* Instructions to follow *
The records must be retyped exactly, with no pictures included.

* Excerpted records *
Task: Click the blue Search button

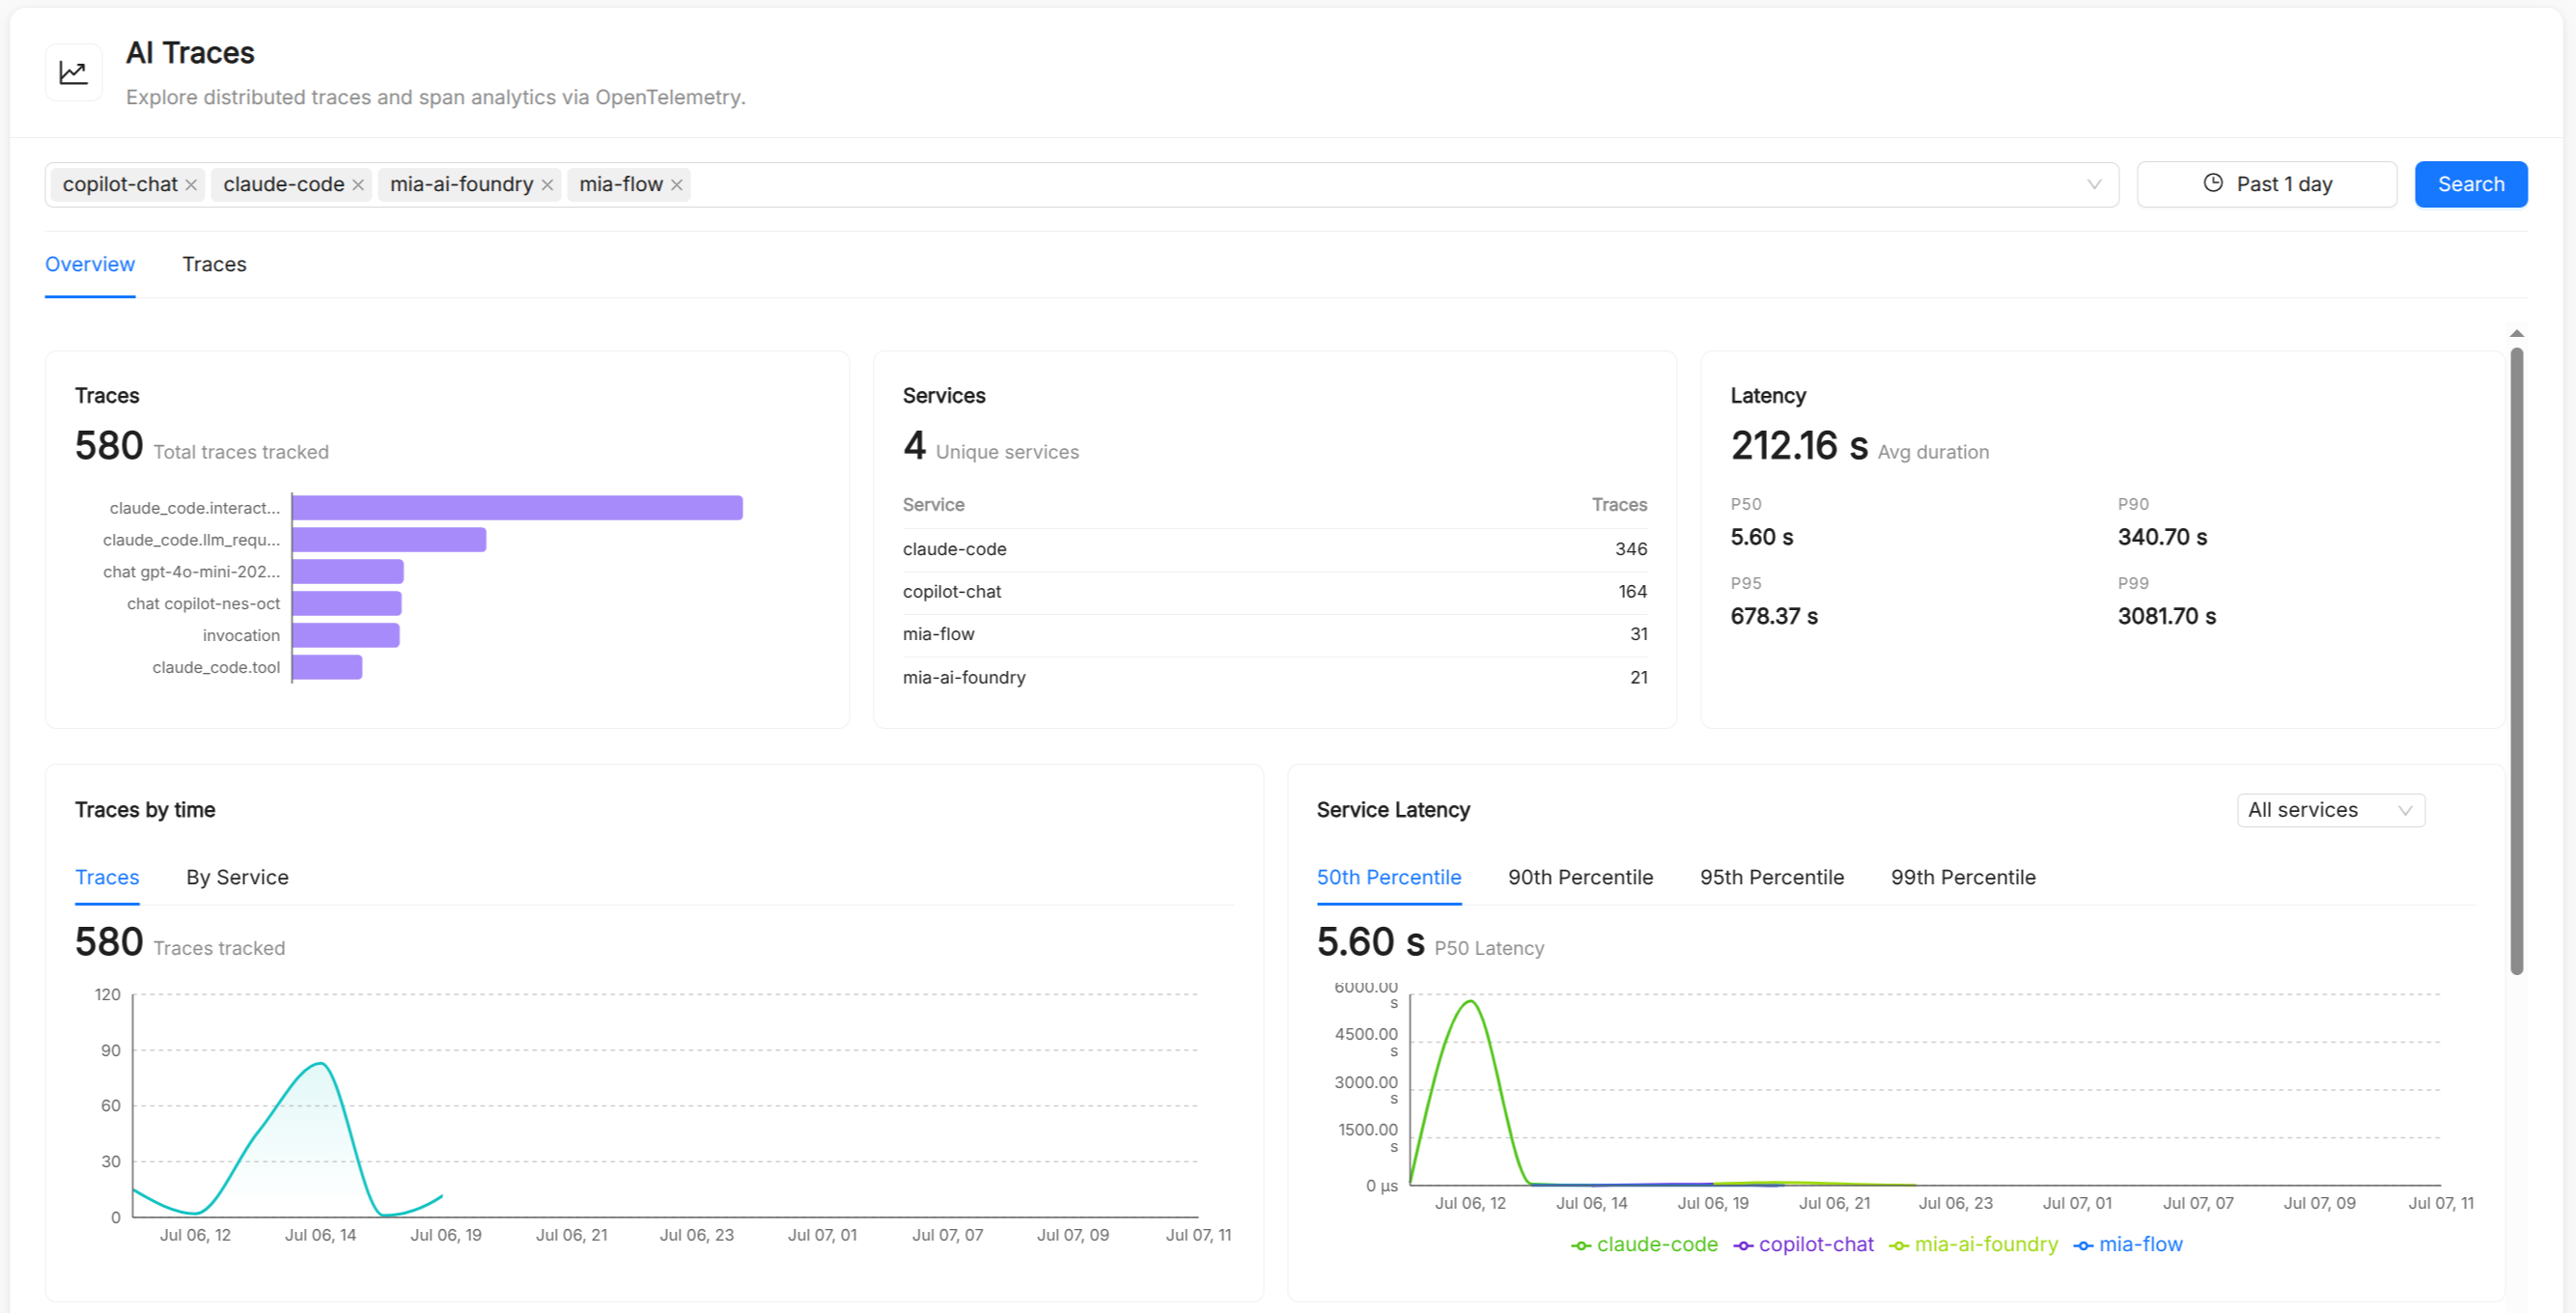Action: (2470, 184)
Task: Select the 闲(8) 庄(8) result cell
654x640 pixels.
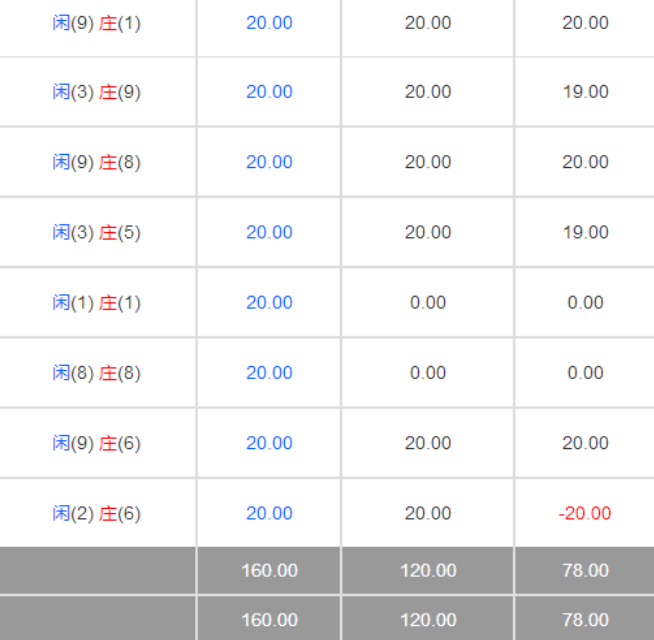Action: point(97,373)
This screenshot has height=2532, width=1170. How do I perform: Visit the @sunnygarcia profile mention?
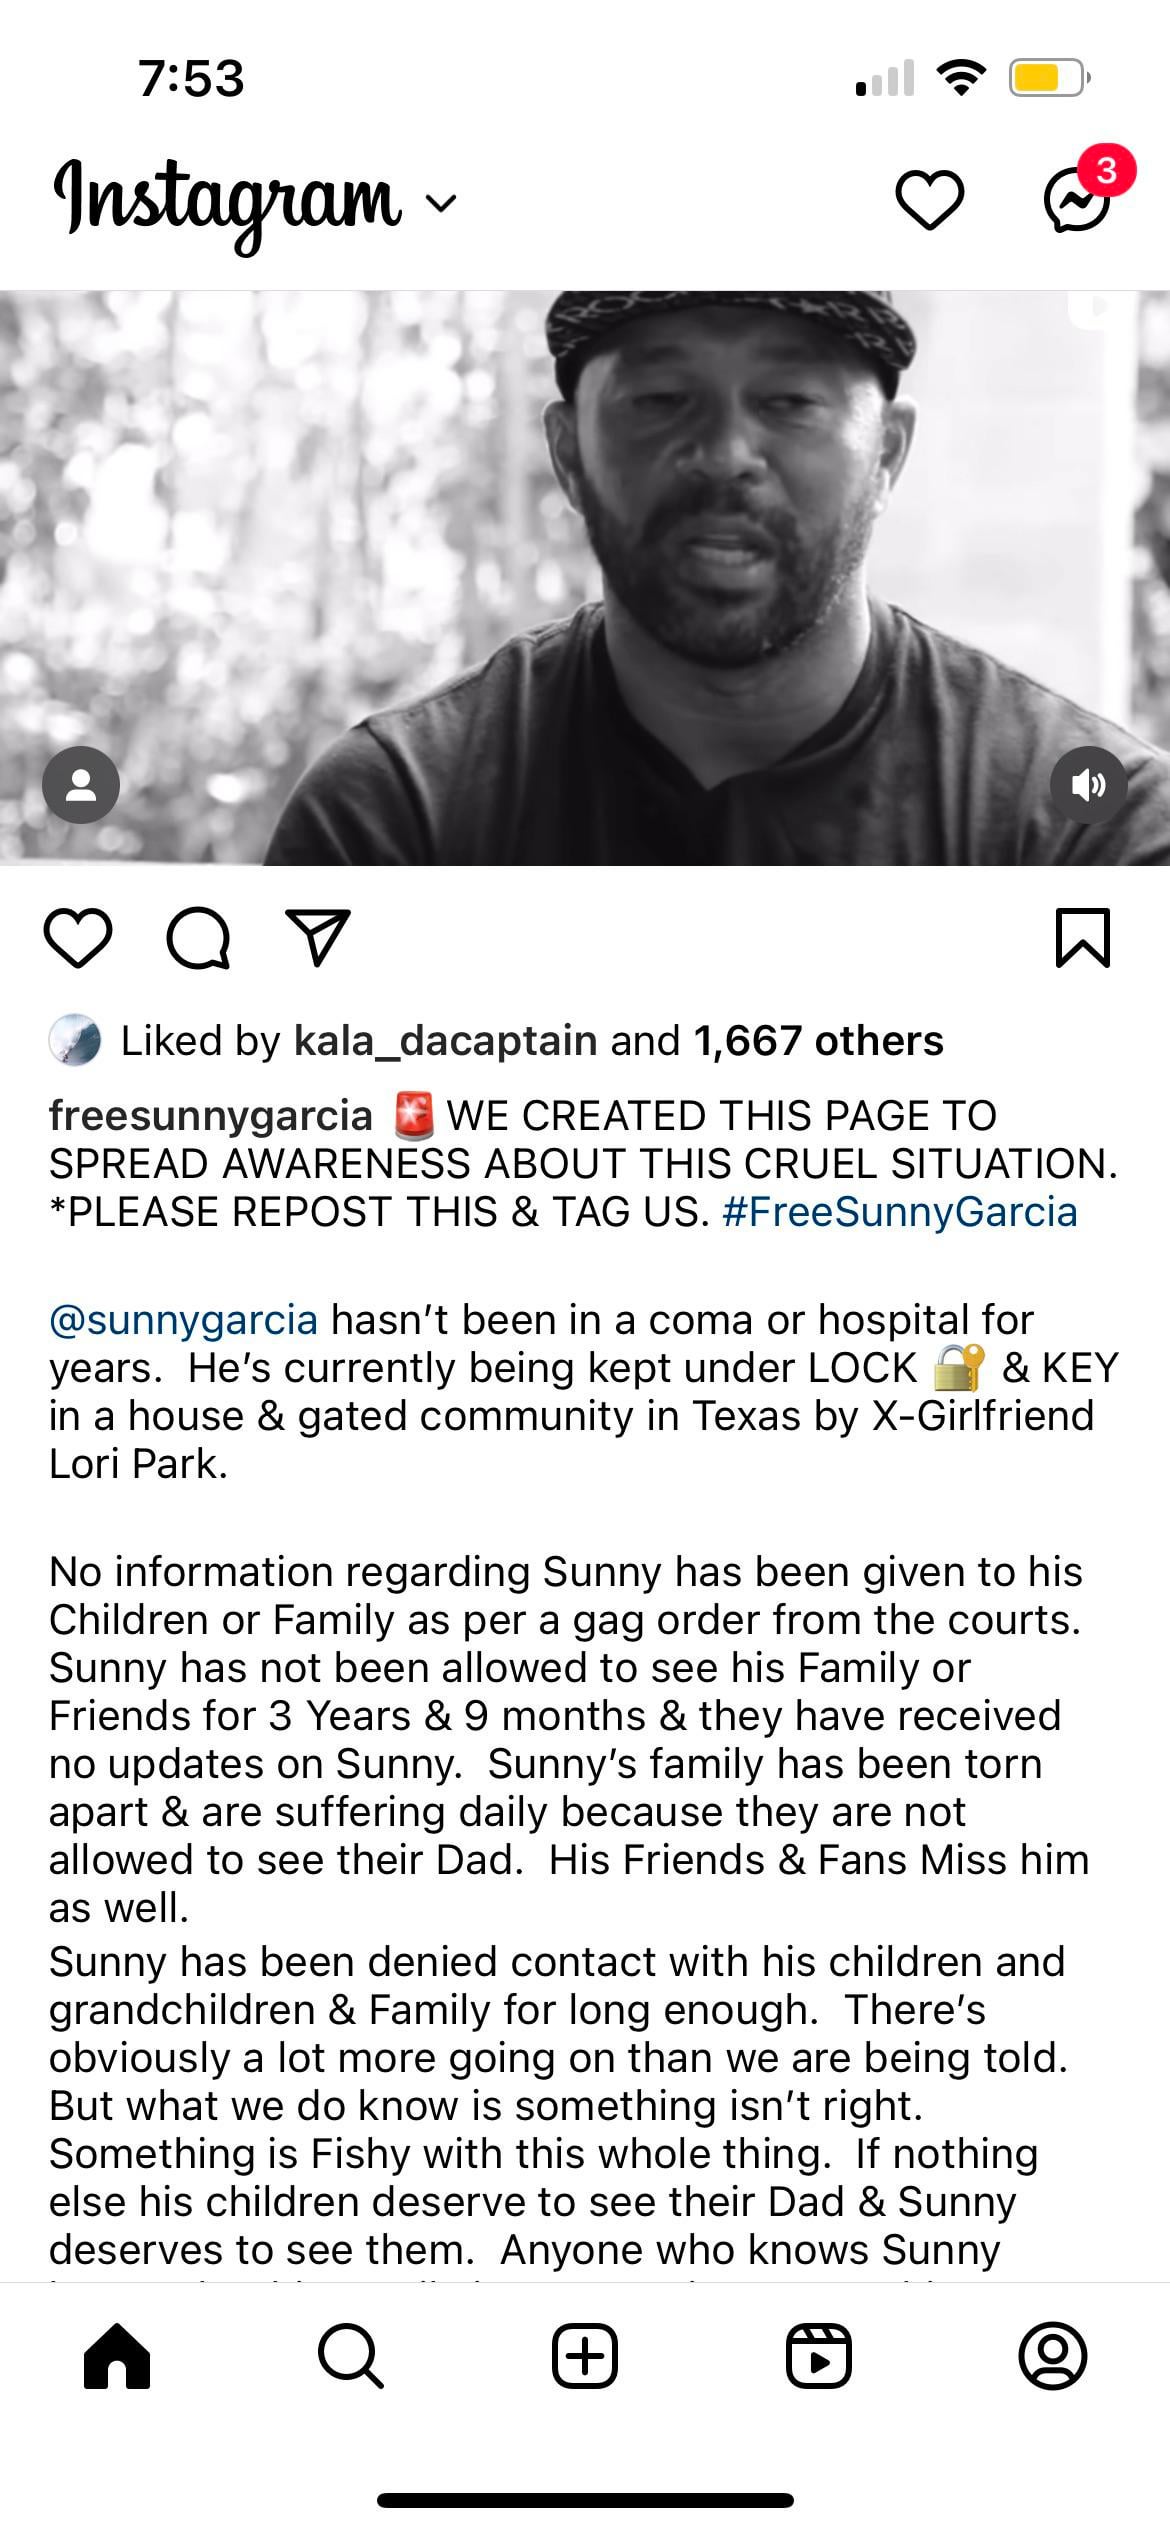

* Task result *
Task: Click the blue Search button

Action: (2470, 184)
Task: Select the 闲(8) 庄(8) result cell
654x640 pixels.
Action: point(97,373)
This screenshot has height=2532, width=1170. How do I perform: Visit the @sunnygarcia profile mention?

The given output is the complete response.